Prepare for AI Chatbots in the Style of ChatGPT to Assist with Mundane Tasks


A few weeks ago, Flo Crivello, the CEO of a startup called Lindy, asked his personal assistant Lindy to change the duration of an upcoming meeting from 30 to 45 minutes. Lindy, an AI-powered software agent developed by Crivello’s startup, extended all the 30-minute meetings on his calendar, causing havoc.

Crivello’s company, along with other startups, aims to develop AI agents that can perform useful tasks beyond generating text like chatbots do. The goal is to create AI agents that can help people with everyday chores. For example, in addition to providing planning advice for a business trip, these agents might be able to find and book suitable flights, make the payment using a company credit card, and fill out the necessary expense report.

However, there is a catch. As Crivello’s calendar mishap demonstrates, these agents can sometimes become confused and make embarrassing or costly mistakes. Nobody wants a personal assistant that books a flight with multiple layovers just to save a few dollars, or schedules conflicting appointments.

Although Lindy is currently in private beta and Crivello claims that the calendar issue has been resolved, there is no fixed timeline for the product release. Nevertheless, he believes that AI agents like Lindy will become commonplace in the near future. Crivello optimistically predicts that within the next two to three years, these models will become significantly more advanced.

The concept of AI helpers that can take actions on behalf of users is not new. Popular examples include Apple’s Siri and Amazon’s Alexa. However, the recent release of ChatGPT has given rise to the idea that it might now be possible to create AI agents with broader capabilities.
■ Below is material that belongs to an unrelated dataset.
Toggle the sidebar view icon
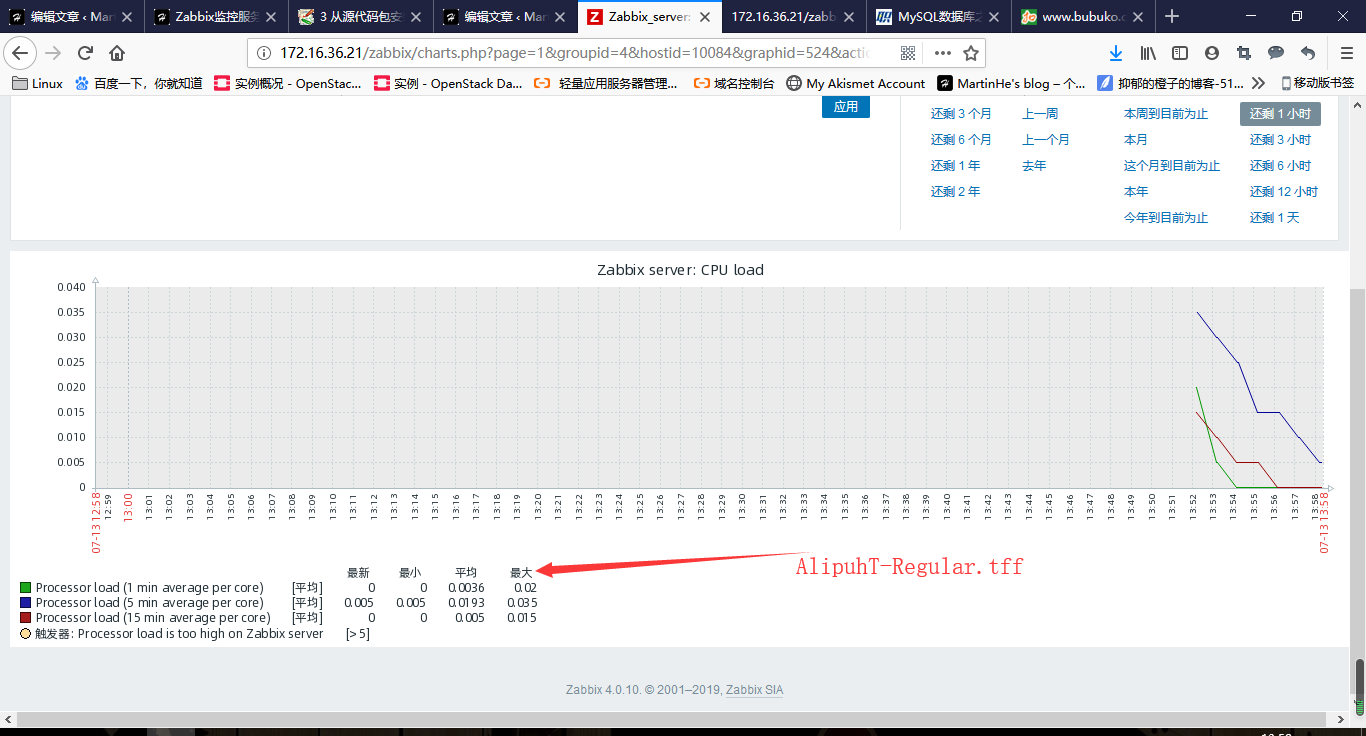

Some programmers and entrepreneurs have started their own projects using large language models, such as the one behind ChatGPT, to build more advanced AI agents.

After seeing discussions about ChatGPT’s potential on Twitter, programmer Silen Naihin joined an open-source project called Auto-GPT, which provides programming tools for building AI agents. Naihin has previous experience in robotic process automation, a simpler form of automating repetitive tasks on a computer widely used in the IT industry.